Furthermore, several interesting characteristics were observed in the two most successful clinical courses. Although anti-HBs titers gradually decreased after discontinuation of antiviral therapy, they rebounded following additional hepatitis B vaccination (Fig. 4a, b). Anti-HBs levels generally do not increase in chronic hepatitis B patients after additional hepatitis B vaccination, but these two patients reliably responded to the additional vaccination. The clinical results suggest that these patients might have been able to successfully eliminate HBV and that their immune responses to HBV were restored by the NA and HBIG combination therapy. However, transient HBV DNA elevation (2.1 log copies per milliliter or less) occurred despite HBsAg loss in these two patients, indicating that HBV cccDNA still remained in the nuclei of hepatocytes. Therefore, it is important to maintain anti-HBs levels at a higher titer to prevent HBV recurrence.

According to the Japanese Prescribing Information, the use of HBIG in HBsAg-positive HBV carriers is contraindicated because of concern about acute renal failure due to immune complex or anaphylaxis by activation of immune complement. However, the use of HBIG in HBV carriers is not contraindicated in other countries, and HBIG can be used safely to protect against HBV reinfection in patients who underwent liver transplantation for HBV-related liver failure. Furthermore, Reed et al. [23] reported that no severe adverse events were observed in six HBV carriers who received a high dose of HBIG. To verify the safety of the present study, we closely monitored monthly laboratory data. As shown in Fig. 3b, serum creatinine levels did not increase during HBIG therapy, and no other adverse events occurred. Although it is important to analyze a larger number of patients, these results suggest that HBIG therapy for chronic hepatitis B patients can be performed safely.

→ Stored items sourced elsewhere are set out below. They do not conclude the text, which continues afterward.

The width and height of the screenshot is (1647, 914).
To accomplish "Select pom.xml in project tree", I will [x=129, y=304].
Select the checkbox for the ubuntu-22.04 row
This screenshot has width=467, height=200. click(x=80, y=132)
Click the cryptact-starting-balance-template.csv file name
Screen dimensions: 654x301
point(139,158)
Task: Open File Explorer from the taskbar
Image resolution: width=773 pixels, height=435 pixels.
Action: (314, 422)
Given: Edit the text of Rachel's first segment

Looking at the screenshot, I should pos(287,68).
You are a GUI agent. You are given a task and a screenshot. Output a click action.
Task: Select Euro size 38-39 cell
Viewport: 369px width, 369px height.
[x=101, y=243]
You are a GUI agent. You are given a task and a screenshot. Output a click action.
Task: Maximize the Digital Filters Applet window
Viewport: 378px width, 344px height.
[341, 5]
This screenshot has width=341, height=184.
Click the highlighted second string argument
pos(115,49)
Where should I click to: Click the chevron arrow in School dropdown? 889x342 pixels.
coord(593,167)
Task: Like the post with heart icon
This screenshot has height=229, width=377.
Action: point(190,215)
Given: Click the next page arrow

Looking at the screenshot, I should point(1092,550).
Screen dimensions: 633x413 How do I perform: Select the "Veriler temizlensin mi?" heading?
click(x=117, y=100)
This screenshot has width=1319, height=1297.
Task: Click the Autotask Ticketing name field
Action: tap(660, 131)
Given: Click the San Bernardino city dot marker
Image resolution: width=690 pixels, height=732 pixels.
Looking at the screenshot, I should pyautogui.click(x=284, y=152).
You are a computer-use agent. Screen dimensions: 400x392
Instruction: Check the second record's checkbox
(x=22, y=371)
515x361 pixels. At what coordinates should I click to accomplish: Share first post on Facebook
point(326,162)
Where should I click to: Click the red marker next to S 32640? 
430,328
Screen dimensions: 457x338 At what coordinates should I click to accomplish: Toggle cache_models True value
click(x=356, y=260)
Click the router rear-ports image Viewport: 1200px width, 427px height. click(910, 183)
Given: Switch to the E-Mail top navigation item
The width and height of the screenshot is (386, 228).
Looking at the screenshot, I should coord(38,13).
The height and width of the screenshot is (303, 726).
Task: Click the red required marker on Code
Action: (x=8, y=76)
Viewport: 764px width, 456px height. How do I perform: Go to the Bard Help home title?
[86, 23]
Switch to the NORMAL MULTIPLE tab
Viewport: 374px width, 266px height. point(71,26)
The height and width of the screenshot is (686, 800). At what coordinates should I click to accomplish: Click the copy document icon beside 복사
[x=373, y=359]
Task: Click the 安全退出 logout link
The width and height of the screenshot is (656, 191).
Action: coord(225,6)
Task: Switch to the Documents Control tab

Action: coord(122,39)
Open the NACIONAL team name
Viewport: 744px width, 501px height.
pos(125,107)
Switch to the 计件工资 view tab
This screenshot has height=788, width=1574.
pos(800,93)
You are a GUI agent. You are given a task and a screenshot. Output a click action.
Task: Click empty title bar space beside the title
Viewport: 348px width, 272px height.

In conclusion, we demonstrated through both basic and clinical studies that blocking HBV reinfection with HBIG could promote reduction of HBV DNA and HBsAg levels. This study provides evidence that additional HBIG injection during antiviral therapy could be a useful option to induce HBsAg loss, potentially leading to discontinuation of long-term antiviral therapies.